Start of Block

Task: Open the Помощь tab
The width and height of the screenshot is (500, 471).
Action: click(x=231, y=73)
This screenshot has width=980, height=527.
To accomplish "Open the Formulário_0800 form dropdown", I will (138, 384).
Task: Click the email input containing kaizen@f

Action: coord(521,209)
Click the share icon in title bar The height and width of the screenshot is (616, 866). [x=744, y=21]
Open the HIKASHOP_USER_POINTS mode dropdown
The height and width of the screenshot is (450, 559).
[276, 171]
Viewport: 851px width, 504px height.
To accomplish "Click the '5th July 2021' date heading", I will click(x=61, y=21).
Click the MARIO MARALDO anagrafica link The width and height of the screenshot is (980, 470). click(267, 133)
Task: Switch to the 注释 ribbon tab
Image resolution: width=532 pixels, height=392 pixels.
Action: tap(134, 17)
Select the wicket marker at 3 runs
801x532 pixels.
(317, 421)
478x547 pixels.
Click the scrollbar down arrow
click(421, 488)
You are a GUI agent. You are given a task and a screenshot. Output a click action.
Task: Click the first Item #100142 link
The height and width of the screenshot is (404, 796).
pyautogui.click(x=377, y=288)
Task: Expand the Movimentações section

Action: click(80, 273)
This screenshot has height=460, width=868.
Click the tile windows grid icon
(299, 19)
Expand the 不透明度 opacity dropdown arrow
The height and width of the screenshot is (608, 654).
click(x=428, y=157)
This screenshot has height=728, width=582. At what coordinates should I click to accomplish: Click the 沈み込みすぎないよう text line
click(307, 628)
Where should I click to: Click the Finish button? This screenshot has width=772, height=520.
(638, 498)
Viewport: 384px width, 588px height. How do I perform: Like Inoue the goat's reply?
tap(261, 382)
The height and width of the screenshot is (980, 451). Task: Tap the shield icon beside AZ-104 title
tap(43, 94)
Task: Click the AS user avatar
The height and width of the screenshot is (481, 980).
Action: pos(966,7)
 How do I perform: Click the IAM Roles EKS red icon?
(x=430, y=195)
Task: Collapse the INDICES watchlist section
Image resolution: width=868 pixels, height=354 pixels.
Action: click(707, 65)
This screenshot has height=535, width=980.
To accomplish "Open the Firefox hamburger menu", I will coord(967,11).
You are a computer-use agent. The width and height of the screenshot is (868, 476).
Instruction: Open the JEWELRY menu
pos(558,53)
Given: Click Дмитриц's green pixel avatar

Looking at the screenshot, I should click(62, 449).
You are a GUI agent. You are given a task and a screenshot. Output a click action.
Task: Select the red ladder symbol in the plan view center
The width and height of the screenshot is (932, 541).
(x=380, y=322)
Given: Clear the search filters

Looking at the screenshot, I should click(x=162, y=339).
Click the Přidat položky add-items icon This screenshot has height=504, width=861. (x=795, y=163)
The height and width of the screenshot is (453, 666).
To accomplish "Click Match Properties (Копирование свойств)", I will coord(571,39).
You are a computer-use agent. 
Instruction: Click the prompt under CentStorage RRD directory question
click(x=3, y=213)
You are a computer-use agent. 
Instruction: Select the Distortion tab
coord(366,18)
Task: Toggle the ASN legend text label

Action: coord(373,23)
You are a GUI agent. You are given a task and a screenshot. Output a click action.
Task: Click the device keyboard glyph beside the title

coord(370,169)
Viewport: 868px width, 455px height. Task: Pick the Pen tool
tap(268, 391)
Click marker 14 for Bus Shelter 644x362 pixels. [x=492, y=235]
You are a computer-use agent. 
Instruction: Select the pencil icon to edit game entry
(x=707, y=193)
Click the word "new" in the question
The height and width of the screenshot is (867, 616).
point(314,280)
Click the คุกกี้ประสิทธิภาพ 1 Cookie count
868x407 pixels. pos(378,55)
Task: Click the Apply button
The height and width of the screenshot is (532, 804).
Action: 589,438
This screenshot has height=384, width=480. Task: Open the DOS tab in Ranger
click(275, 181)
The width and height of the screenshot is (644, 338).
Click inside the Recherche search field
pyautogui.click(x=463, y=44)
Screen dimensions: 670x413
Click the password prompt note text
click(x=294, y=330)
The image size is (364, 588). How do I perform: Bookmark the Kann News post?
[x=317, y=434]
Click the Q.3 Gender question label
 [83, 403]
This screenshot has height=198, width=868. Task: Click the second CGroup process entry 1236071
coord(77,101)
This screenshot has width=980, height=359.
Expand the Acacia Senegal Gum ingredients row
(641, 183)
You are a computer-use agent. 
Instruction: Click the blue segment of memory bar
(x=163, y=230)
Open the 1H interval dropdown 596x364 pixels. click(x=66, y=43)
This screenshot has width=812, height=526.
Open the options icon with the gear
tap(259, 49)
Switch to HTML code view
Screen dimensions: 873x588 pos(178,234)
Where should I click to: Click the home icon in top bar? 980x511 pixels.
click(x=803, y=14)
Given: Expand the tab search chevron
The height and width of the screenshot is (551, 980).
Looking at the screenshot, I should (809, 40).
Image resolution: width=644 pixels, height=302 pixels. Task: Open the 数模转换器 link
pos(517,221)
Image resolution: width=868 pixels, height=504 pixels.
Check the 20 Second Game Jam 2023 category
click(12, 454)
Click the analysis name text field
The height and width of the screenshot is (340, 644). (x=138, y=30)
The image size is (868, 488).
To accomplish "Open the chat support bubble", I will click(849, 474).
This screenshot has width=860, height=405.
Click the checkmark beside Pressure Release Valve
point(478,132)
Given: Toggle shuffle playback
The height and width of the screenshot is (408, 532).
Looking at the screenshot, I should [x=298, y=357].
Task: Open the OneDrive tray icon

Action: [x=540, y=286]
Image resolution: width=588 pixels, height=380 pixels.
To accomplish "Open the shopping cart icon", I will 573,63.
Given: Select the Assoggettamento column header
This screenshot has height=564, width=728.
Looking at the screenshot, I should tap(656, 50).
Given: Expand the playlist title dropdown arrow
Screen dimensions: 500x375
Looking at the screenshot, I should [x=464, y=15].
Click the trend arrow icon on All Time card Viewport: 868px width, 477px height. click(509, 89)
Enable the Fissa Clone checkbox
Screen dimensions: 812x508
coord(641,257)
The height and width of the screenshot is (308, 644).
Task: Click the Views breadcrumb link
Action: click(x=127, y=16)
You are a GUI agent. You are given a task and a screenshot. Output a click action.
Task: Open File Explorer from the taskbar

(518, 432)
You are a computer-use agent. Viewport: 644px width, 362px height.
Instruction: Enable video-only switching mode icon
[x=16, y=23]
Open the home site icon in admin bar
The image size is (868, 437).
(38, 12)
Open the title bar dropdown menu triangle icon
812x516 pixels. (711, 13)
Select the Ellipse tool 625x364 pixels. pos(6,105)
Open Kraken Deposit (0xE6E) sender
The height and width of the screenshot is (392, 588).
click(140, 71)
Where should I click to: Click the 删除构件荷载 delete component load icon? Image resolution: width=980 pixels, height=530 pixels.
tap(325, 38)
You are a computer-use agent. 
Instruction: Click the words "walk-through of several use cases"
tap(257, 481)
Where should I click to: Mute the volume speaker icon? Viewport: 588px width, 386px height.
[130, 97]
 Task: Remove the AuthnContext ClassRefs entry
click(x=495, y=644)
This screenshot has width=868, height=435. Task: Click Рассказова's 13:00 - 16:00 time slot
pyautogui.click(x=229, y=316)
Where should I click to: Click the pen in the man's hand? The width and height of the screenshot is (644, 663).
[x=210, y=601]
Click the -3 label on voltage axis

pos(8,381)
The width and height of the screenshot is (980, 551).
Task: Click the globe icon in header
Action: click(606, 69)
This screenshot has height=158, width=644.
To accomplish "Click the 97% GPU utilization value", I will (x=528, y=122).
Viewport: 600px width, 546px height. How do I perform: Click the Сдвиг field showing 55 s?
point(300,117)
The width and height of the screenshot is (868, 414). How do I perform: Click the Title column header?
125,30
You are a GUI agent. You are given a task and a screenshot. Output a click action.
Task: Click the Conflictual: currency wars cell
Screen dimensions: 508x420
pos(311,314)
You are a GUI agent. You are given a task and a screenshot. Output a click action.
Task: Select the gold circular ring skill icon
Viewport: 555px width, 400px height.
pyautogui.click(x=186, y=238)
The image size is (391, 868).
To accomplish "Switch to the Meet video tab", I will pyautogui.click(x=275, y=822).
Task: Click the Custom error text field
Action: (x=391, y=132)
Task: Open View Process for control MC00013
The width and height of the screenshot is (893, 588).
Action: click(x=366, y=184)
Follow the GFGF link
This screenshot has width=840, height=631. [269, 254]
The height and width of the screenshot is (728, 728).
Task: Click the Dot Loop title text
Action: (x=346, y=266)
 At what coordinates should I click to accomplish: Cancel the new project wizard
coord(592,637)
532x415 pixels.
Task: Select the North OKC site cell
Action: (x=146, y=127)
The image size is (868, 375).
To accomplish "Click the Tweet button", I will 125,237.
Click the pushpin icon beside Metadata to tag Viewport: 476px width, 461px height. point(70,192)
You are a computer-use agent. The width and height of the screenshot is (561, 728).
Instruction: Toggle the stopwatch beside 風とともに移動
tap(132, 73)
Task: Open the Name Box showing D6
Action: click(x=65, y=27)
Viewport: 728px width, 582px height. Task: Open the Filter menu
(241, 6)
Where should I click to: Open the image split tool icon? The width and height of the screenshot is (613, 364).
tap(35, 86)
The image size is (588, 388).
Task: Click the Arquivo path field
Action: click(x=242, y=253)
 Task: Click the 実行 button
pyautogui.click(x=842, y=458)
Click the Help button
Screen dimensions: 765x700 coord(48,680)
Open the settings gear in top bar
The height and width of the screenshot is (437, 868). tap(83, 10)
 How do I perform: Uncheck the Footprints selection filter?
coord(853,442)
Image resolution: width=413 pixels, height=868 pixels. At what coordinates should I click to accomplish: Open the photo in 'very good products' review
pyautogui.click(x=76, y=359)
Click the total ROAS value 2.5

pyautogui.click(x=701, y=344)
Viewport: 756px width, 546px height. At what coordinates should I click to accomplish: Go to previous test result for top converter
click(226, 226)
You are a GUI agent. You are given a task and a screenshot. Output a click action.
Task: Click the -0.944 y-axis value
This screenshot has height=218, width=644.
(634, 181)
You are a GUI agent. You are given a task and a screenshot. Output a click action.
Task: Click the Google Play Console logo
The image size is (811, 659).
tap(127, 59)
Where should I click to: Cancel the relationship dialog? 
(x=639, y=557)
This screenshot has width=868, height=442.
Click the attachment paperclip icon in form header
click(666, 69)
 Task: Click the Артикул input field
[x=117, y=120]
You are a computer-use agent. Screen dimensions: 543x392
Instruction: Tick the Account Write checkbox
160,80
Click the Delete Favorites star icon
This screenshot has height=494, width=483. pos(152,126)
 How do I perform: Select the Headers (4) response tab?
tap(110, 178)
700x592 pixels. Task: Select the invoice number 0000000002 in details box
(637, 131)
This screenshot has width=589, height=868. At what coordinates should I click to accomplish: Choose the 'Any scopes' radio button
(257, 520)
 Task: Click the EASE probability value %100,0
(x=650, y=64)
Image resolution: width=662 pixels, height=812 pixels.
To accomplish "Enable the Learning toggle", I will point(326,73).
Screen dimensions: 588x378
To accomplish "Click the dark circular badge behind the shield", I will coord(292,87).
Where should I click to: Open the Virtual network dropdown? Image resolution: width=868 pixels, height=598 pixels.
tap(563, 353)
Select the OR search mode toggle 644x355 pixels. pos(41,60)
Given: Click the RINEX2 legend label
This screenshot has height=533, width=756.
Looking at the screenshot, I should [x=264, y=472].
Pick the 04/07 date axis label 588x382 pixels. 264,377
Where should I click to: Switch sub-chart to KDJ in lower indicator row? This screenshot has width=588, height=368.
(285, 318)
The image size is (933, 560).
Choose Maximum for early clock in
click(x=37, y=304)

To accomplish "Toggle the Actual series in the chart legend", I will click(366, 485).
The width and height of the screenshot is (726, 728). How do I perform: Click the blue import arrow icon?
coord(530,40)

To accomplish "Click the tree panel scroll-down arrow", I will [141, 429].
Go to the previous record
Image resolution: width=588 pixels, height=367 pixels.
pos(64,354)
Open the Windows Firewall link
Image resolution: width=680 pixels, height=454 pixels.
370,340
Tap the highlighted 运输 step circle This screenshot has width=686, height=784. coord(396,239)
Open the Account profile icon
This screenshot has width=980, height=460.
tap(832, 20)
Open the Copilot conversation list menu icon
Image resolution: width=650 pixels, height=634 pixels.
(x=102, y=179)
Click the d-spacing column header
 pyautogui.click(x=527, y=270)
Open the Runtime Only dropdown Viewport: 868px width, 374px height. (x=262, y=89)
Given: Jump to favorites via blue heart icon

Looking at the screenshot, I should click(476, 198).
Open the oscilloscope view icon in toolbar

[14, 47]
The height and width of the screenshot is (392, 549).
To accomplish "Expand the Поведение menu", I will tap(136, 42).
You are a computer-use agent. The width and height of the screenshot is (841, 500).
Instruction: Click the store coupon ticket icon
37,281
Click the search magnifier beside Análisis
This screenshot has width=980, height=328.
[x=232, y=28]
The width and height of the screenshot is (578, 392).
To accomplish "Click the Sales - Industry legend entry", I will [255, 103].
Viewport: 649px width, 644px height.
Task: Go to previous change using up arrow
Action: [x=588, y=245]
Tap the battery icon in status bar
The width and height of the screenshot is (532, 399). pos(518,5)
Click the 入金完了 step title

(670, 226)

End of Block

» Work instruction
From the records above, print only the lines between the one holding "Where should I click to: Switch" and the one holding "The width and height of the screenshot is (578, 392).", inclusive, exactly as they stand.

» The completed task
Where should I click to: Switch sub-chart to KDJ in lower indicator row? This screenshot has width=588, height=368.
(285, 318)
The image size is (933, 560).
Choose Maximum for early clock in
click(x=37, y=304)

To accomplish "Toggle the Actual series in the chart legend", I will click(366, 485).
The width and height of the screenshot is (726, 728). How do I perform: Click the blue import arrow icon?
coord(530,40)

To accomplish "Click the tree panel scroll-down arrow", I will [141, 429].
Go to the previous record
Image resolution: width=588 pixels, height=367 pixels.
pos(64,354)
Open the Windows Firewall link
Image resolution: width=680 pixels, height=454 pixels.
370,340
Tap the highlighted 运输 step circle This screenshot has width=686, height=784. coord(396,239)
Open the Account profile icon
This screenshot has width=980, height=460.
tap(832, 20)
Open the Copilot conversation list menu icon
Image resolution: width=650 pixels, height=634 pixels.
(x=102, y=179)
Click the d-spacing column header
 pyautogui.click(x=527, y=270)
Open the Runtime Only dropdown Viewport: 868px width, 374px height. (x=262, y=89)
Given: Jump to favorites via blue heart icon

Looking at the screenshot, I should click(476, 198).
Open the oscilloscope view icon in toolbar

[14, 47]
The height and width of the screenshot is (392, 549).
To accomplish "Expand the Поведение menu", I will tap(136, 42).
You are a computer-use agent. The width and height of the screenshot is (841, 500).
Instruction: Click the store coupon ticket icon
37,281
Click the search magnifier beside Análisis
This screenshot has width=980, height=328.
[x=232, y=28]
The width and height of the screenshot is (578, 392).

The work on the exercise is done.